An experimental study of the particulate matter (PM)-related emissions from the combustion of waste cooking oil (WCO)-based biodiesel-blended (0%, 30%, and 100% v/v) fuels in a four-cylinder diesel particulate filter (DPF)-equipped engine was carried out. A laboratory-scale DPF under the controlled conditions was installed into an aftertreatment system, and the PM mass and number characteristics were investigated. The combustion analysis based on in-cylinder pressure shows that the added WCO shortened the ignition delay, advanced the combustion ignition, and increased peak pressure values compared to conventional diesel fuel. The WCO increase in specific fuel consumption led to a slight reduction in brake thermal efficiency. The WCO-fueled engine showed reduced PM and total unburned hydrocarbon but increased nitric oxide emission.

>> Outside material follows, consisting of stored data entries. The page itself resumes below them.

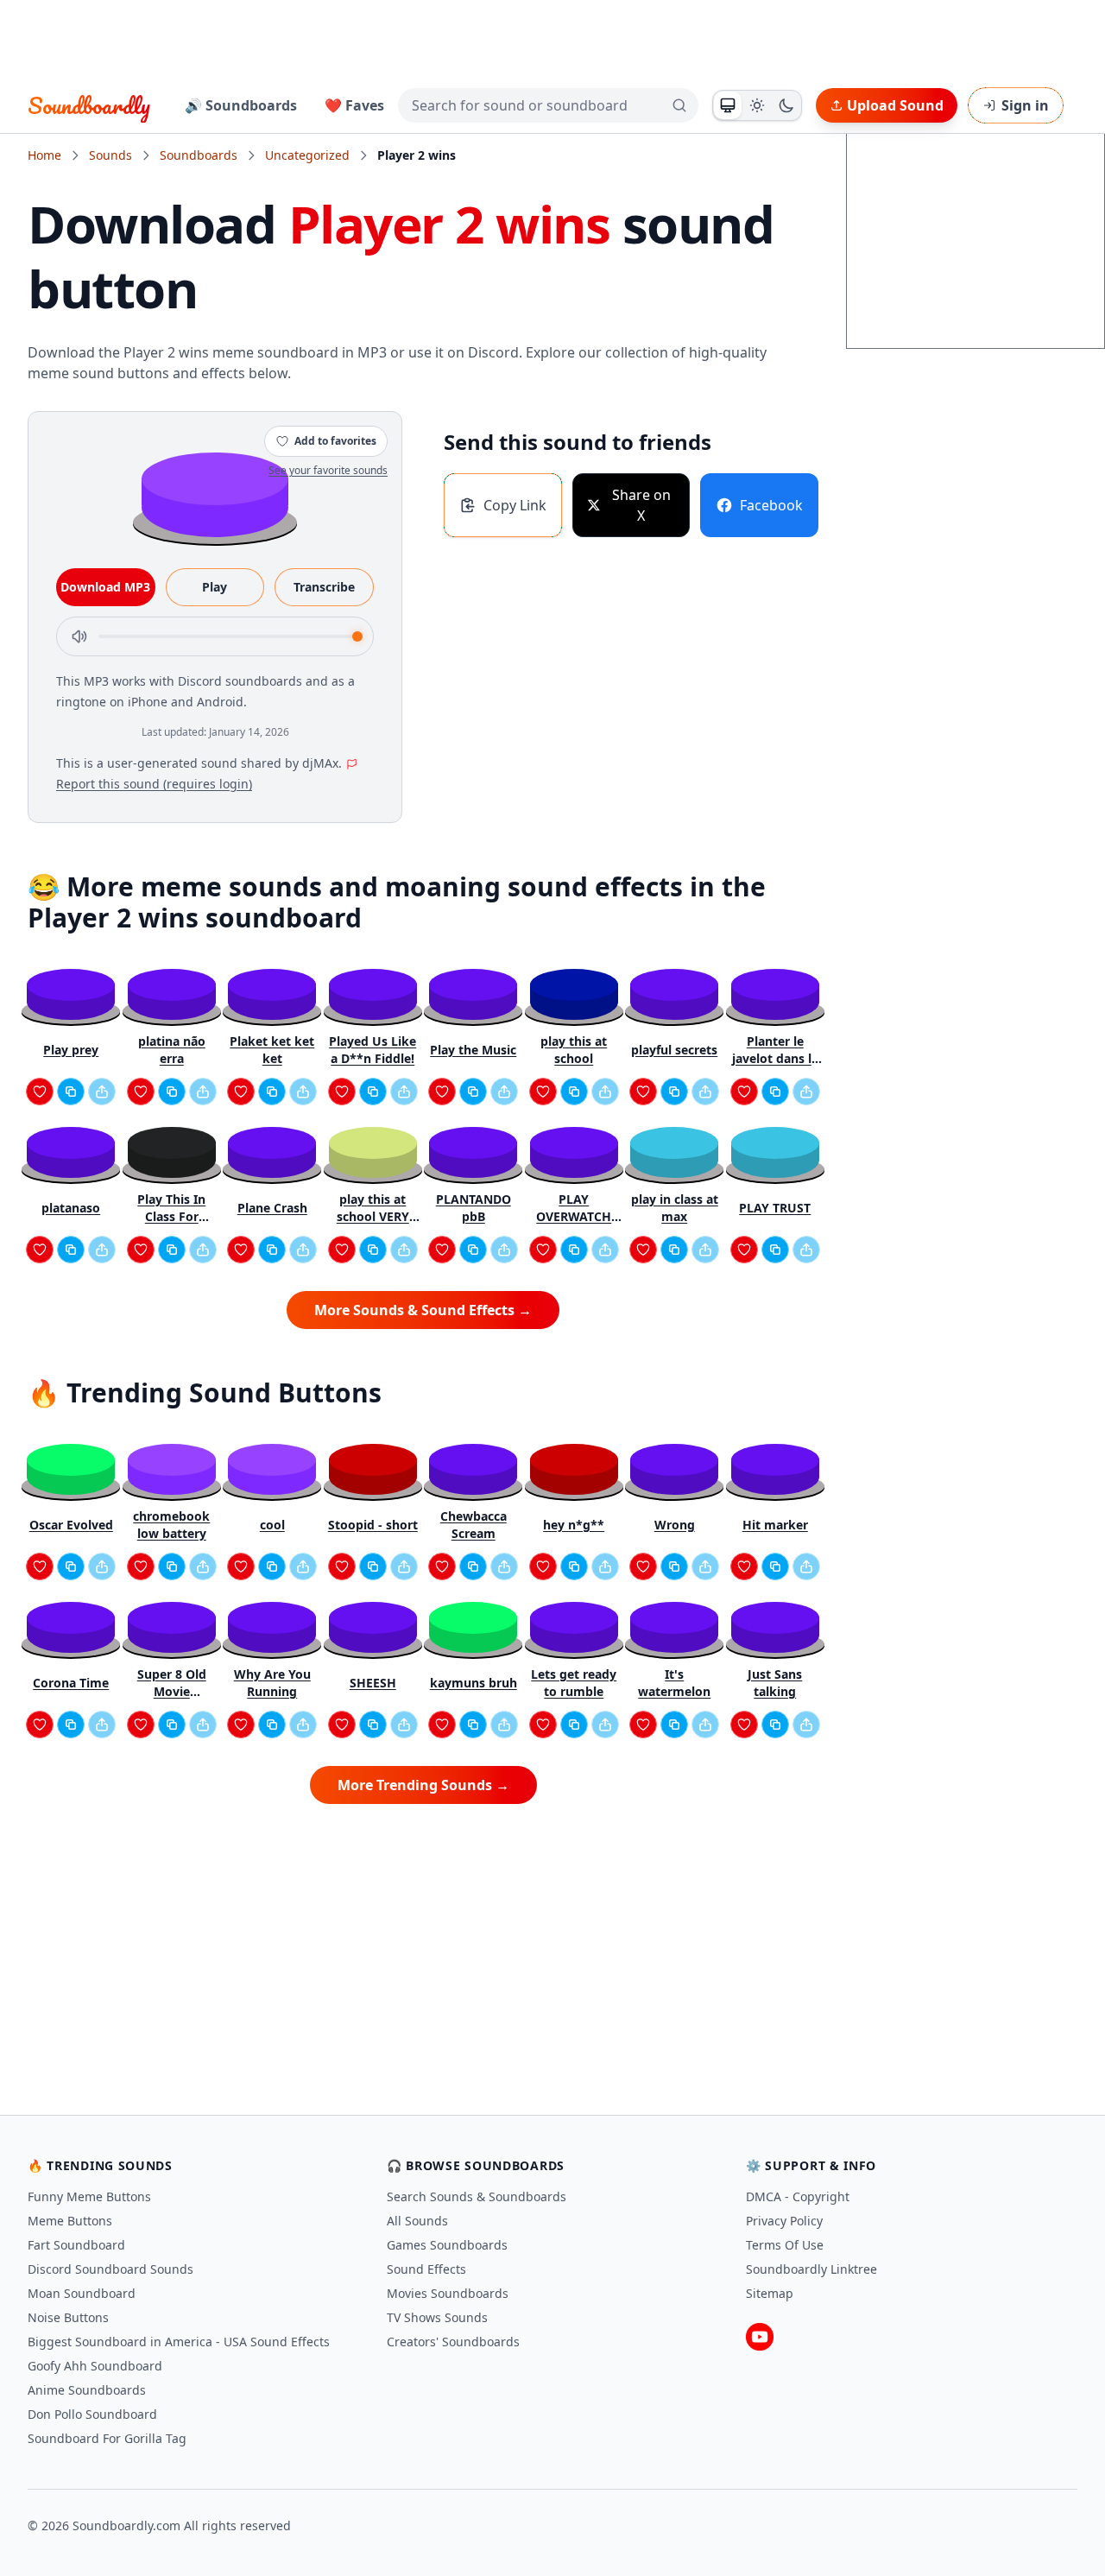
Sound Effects (426, 2269)
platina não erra (171, 1049)
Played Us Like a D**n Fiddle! (372, 1049)
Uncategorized (307, 155)
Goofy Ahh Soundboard (95, 2366)
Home (44, 155)
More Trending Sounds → (423, 1784)
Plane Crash (272, 1207)
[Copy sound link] (71, 1091)
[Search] (679, 105)
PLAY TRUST (775, 1207)
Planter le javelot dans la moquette (775, 1050)
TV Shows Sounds (437, 2317)
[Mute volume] (79, 636)
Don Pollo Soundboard (92, 2414)
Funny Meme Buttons (89, 2196)
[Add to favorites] (40, 1091)
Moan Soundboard (82, 2293)
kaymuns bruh (473, 1682)
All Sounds (417, 2220)
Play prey (70, 1049)
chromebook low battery (171, 1524)
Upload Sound (895, 105)
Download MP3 (105, 587)
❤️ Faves (354, 105)
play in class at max (674, 1208)
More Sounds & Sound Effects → (423, 1310)
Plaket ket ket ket (272, 1049)
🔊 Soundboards (241, 105)
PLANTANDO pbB (473, 1208)
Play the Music (473, 1049)
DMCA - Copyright (797, 2196)
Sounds (110, 155)
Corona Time (71, 1682)
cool (272, 1524)
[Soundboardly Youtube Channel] (760, 2337)
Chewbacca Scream (473, 1524)
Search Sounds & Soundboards (476, 2196)
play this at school (573, 1049)
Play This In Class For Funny (171, 1208)
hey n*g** (573, 1524)
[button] (215, 493)
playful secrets (674, 1049)
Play (214, 587)
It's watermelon (674, 1682)
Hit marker (775, 1524)
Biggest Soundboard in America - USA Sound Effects (179, 2341)
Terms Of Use (785, 2245)
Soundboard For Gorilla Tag (107, 2438)
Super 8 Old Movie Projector (171, 1683)
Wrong (674, 1524)
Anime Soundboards (87, 2390)
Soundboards (198, 155)
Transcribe (324, 587)
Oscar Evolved (71, 1524)
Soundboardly (89, 105)
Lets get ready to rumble (573, 1682)
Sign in (1025, 105)
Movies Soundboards (447, 2293)
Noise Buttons (68, 2317)
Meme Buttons (70, 2220)
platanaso (70, 1207)
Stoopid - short (373, 1524)
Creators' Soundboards (453, 2341)
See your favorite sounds (328, 470)
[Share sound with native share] (102, 1091)
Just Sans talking (775, 1682)
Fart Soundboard (76, 2245)
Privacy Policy (784, 2220)
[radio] (728, 105)
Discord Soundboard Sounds (110, 2269)
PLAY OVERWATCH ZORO (573, 1208)
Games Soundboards (447, 2245)
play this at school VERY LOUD (373, 1208)
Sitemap (769, 2293)
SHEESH (373, 1682)
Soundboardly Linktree (811, 2269)
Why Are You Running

The nucleation and accumulation were characterized for nanoparticle number and size distribution. The particle number (PN) concentration in total was declined to smaller values when fueling with WCO. In the thermogravimetric analysis, the PM of WCO oxidized to a greater level than that of diesel fuel, which was observed by the weight loss rates during the specified heating program. WCO lowered the elemental carbon (EC) part of PM than diesel fuel. When equipping an exhaust system with DPF, the EC and the total PN drastically reduced while the particle size slightly increased. The use of DPF with the WCO biodiesel mitigated both EC and organic carbon components of the captured particles of the released PM.